Work request: Copying rule for the data below: take the line containing "Click Python icon beside test_car.py" and every line after it to the end, exactly, and drop all pictures.

-------- Given records

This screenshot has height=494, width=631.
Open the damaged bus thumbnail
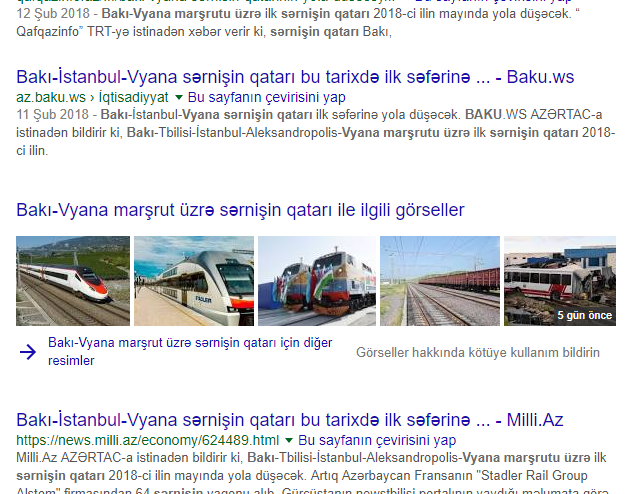(x=559, y=281)

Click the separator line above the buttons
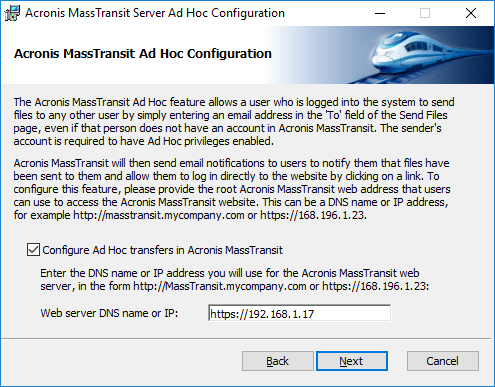246,339
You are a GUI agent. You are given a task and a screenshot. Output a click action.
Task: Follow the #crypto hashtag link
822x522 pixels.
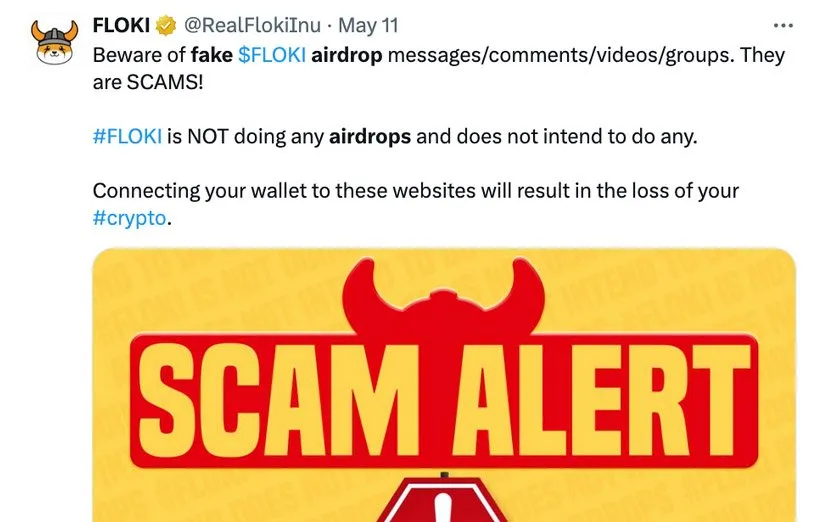coord(129,218)
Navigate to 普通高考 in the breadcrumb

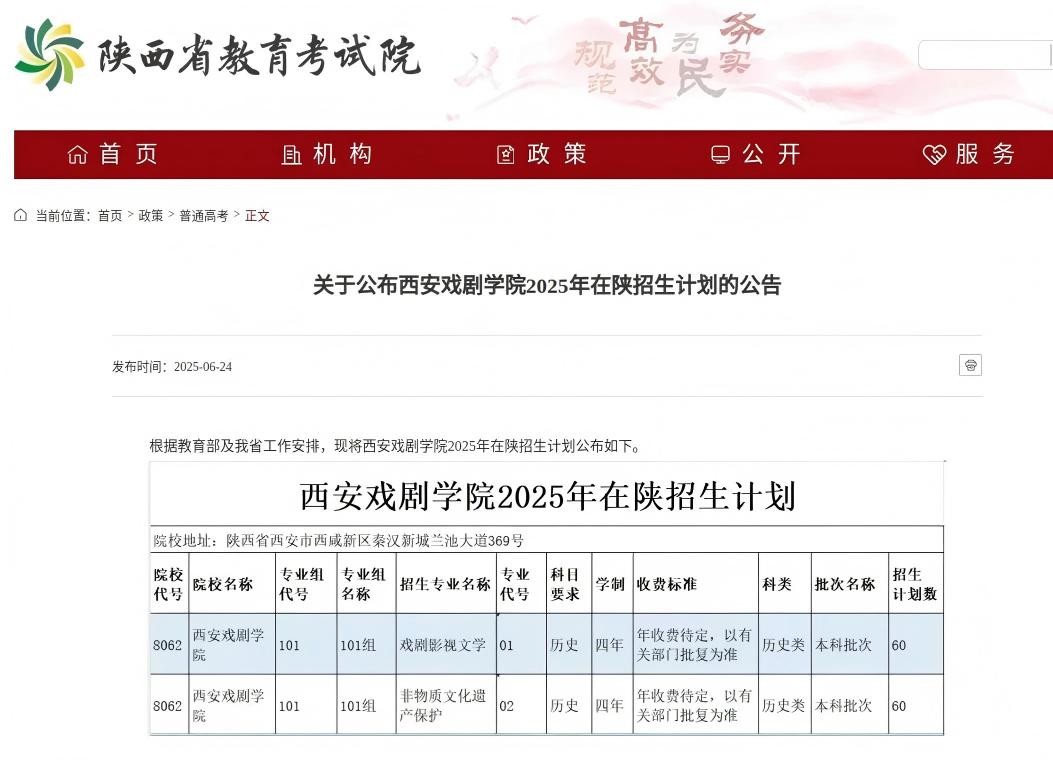(x=204, y=216)
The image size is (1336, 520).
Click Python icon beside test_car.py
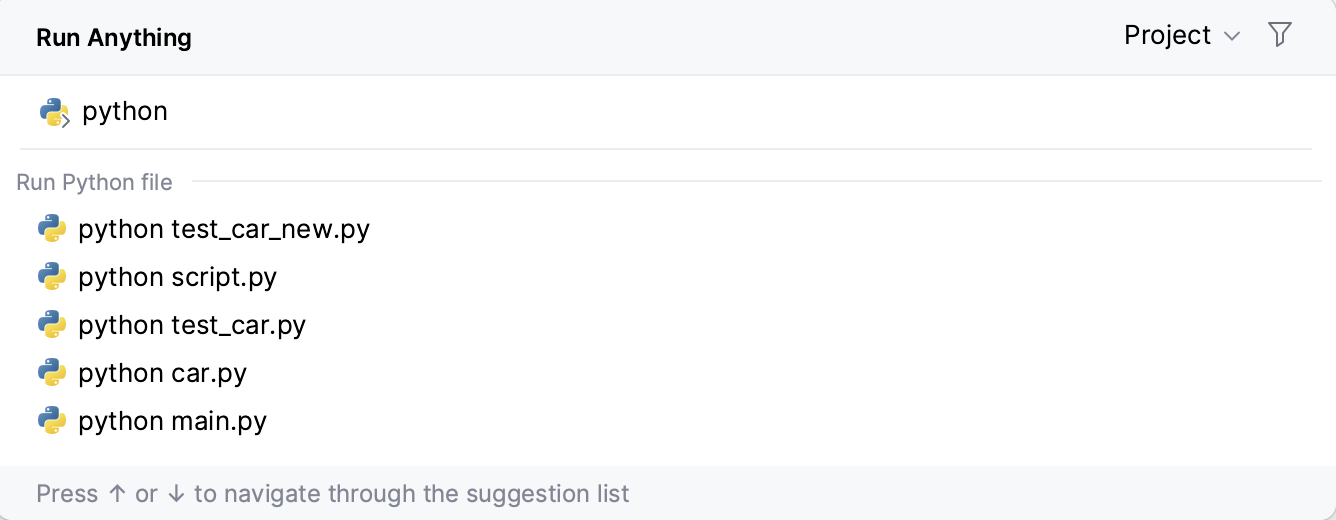tap(52, 325)
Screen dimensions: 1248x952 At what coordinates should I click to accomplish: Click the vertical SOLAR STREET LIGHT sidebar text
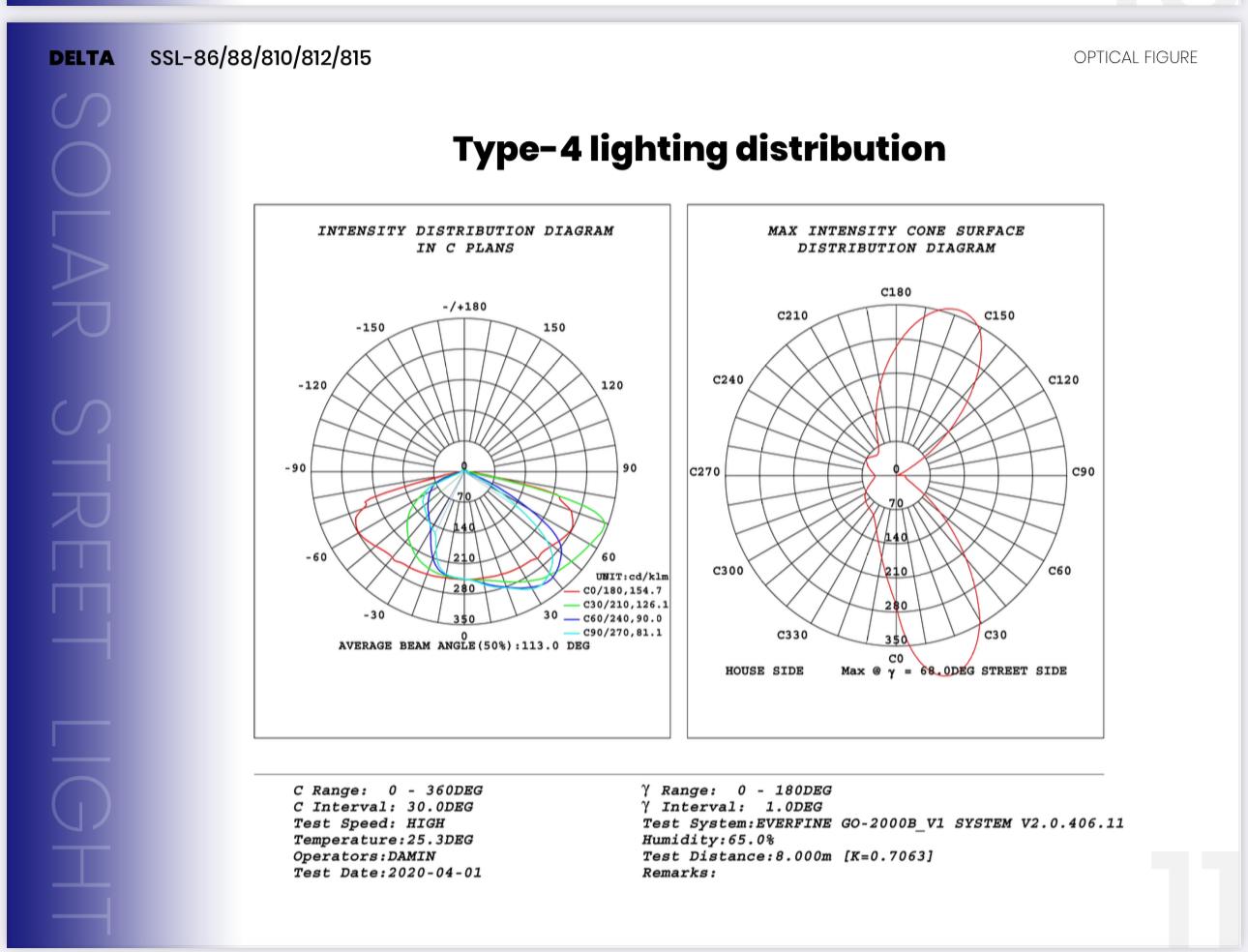tap(79, 503)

----------------

Exercise response:
Click Python icon beside test_car.py
tap(52, 325)
Screen dimensions: 1248x952 At what coordinates should I click to accomplish: Click the vertical SOLAR STREET LIGHT sidebar text
tap(79, 503)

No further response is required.